Installation : Windows
Windows is not currently supported, but if you have some programming knowledge, please help out!
Note: These instructions are for MSYS (that is, regular Windows). It may be easier to use it under Cygwin, but we haven't had any reports from Windows users either way so far. The How to have Zero Install running with Portable Cygwin on Windows XP thread on the mailing list contains some discussion about that.
Here's how to test it
- Install msysgit
- Run git-gui from the Start menu, and clone git://repo.or.cz/zeroinstall.git
- Install python-2.5.2.msi from python.org
- Install gtk-2.12.9-win32-2.exe from link on pygtk.org's download page
- Install PyGObject and PyGTK from the same page
- Install Windows binary of GnuPG from gnupg.og
- Install Windows binary of bzip2 from bzip.org.
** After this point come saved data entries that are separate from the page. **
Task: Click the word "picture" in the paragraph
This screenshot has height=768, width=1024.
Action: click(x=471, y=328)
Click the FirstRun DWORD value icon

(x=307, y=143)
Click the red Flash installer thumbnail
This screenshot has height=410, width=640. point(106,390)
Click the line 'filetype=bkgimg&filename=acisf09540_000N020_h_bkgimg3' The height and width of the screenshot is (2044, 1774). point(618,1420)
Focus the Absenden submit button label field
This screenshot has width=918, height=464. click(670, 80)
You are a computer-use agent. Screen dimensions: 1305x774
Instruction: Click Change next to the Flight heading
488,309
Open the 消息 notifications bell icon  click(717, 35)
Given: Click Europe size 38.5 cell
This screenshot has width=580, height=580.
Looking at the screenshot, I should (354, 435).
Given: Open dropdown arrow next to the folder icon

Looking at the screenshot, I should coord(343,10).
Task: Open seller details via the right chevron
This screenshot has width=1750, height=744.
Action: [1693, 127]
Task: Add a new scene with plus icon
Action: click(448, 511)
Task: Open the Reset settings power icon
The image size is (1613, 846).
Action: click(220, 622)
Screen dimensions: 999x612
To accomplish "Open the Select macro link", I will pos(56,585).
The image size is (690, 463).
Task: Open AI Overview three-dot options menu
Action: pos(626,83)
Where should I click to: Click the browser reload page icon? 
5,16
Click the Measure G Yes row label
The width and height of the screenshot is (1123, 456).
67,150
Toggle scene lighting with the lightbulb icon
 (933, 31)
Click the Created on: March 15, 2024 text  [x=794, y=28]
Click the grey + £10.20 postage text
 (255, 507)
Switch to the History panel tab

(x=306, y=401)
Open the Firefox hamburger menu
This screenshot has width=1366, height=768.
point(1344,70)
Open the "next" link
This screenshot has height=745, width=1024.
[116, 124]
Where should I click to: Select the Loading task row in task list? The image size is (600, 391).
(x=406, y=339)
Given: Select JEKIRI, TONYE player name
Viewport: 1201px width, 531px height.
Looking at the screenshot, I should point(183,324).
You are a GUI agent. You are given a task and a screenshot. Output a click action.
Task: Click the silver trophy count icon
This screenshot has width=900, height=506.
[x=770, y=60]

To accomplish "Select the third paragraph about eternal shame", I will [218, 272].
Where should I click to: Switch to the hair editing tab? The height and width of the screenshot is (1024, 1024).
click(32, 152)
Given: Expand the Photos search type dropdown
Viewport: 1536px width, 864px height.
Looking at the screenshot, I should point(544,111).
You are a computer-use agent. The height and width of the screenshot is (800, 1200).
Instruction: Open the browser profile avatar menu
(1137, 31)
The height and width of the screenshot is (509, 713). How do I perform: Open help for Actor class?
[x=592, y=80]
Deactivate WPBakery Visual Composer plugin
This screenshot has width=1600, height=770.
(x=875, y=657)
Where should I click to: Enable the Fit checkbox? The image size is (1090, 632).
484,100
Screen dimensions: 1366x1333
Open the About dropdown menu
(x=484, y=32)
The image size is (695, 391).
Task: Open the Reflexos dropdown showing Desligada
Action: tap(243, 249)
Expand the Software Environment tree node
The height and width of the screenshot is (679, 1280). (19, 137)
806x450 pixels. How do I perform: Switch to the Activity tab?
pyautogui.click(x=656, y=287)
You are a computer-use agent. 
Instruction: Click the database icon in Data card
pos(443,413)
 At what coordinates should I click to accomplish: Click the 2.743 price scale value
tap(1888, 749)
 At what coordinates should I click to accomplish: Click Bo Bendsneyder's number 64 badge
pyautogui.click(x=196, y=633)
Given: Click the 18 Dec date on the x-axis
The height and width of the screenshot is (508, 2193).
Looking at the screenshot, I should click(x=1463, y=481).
Call it bunzip2.exe and put it in your %PATH.
- Go to Start -> Control panel -> System -> Advanced -> Environment Variables. Edit "Path". Append: ;c:\python25;c:\gnupg (or wherever you installed Python and GnuPG)
- Use Start -> Run -> cmd. Make sure the python and gpg commands can be found
You can now cd to your cloned GIT repository and run 0launch (use -vvc for maximum logging). This will probably fail. See if you can make it work. Open issues:
2009-02-03: Update: there is a new "windows" branch which gets a bit further... ("git checkout windows")
- The InputBlocker in download.py doesn't work. You can replace the whole line with just yield as a work-around. This is inefficient, but works. [ in the windows branch ]
- It thinks gpg isn't in $PATH. Edit gpg.py to disable that check. Ideally, patch it to actually search the Windows %PATH% correctly. [ fixed on windows branch ]
- All downloads have \r codes inserted into them. Looks like subprocess.Popen in download.py is turning a binary file into a text file. How can that happen? [ fixed on windows branch ]
- /var/cache/0install.net isn't a good place for the system store on Windows. Where should it go?
- os.utime fails for some reason. Shouldn't be needed with recent Python versions anyway.
- Unpacking loses the X permission, causing the digest check to fail. Store it in some DOS attribute?
That's as far as we've got so far. Let us know how you get on. Good luck!